American educator (1889–1988)

Christine Benton Cash (August 9, 1889 – December 12, 1988) was an American educator. She was the principal of the Center Point County Training School in Camp County, Texas from 1911 to 1949, and on the faculties at Bishop College and Jarvis Christian College.

==Early life and education==
Christine Benton was born in Marion County, Texas, the daughter of James Benton and Kizziah Lugenia Dotson Benton. She graduated from Bishop College Academy in 1906, trained as a teacher. She continued her education throughout her career, including summer sessions at Hampton University.
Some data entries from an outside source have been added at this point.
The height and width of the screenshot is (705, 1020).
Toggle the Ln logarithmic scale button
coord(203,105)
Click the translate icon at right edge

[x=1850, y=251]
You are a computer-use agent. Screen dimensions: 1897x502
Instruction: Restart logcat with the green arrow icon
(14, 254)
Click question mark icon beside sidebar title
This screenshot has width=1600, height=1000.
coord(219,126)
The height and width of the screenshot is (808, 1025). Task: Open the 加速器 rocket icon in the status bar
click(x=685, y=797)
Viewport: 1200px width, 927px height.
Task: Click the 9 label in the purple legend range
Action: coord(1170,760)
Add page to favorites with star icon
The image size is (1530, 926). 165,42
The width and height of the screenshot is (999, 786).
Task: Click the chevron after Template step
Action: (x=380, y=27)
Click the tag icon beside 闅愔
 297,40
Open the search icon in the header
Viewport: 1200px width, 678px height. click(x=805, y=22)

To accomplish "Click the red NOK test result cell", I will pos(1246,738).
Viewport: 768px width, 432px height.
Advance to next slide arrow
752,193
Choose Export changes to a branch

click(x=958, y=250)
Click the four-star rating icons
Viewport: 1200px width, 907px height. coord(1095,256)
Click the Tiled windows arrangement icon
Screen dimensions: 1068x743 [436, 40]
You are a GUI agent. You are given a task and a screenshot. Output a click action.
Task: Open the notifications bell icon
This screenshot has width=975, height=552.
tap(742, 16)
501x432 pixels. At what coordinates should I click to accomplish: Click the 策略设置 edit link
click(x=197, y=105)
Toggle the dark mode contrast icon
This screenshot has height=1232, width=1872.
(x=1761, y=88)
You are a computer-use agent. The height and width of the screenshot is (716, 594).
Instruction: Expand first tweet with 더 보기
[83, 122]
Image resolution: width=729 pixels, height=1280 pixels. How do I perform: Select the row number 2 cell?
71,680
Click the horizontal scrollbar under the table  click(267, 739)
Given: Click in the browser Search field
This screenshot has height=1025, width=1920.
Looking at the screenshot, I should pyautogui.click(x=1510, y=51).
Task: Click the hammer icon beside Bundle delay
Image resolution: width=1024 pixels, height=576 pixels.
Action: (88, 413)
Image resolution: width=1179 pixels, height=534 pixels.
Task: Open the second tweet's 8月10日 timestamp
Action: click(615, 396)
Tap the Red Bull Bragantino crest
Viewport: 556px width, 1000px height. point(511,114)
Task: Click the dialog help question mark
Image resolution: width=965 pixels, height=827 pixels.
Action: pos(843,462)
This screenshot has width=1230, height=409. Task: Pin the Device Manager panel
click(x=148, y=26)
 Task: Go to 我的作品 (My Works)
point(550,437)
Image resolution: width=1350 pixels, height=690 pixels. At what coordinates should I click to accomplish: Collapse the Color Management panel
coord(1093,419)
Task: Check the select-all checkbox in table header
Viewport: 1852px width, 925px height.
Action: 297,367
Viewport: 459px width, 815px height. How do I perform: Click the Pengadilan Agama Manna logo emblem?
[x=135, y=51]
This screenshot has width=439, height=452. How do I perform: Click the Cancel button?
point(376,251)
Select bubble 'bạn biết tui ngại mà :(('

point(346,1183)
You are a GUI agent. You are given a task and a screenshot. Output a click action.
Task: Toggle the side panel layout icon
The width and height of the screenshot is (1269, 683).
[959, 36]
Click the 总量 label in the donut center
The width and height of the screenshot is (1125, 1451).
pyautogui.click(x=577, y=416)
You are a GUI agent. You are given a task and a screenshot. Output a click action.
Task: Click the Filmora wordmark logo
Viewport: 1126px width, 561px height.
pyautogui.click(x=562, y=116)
She earned a bachelor's degree from Bishop College in 1926, a master's degree from Atlanta University in 1943, and a Ph.D. from the University of Wisconsin in 1947, one of the first Black women in Texas to hold a doctorate.

She was a member of Delta Sigma Theta and Pi Lambda Theta.

==Career==
Cash taught Black students in a one-room schoolhouse in Marion County for five years as a young woman. She became principal of Center Point School after her husband resigned from the same job. She remained head of the school until 1949, leading the twelve-grade rural vocational school through two world wars, periods of major expansion, electrification, and the state accreditation process. The school's 14-acre campus and six buildings were maintained by the student body, and included a public library, a sawmill, a cotton gin, and a cannery. The school closed soon after her departure, after the Texas legislature changed school funding laws and Camp County consolidated its segregated schools.

Cash was involved in statewide committees on curriculum and school reform. She taught education courses at Bishop College from 1948 to 1956. From 1958 to 1965 she was a member of the faculty at Jarvis Christian College, where she chaired the divisions of social sciences and teacher education. Political scientist Mae C. King attended Bishop College, and described Cash as a "very special woman" who "ignited my interest in politics."

Cash was active in church activities, especially the Northeast Texas Baptist Women's Convention, and the Baptist Women's Missionary and Educational Convention of Texas. She was a member of the American Association of University Women, and several teachers' organizations. She was also a member of Marshall's Court of Calanthe for over 50 years.
==Personal life==
Benton married fellow educator Larry Brown Cash in 1909. Cash died in 1988, in Harris County, Texas, at the age of 99. Musician Peggy Shivers is one of Cash's nieces. Cash's nephew Marion Meredith Beal received the Congressional Gold Medal in 2012.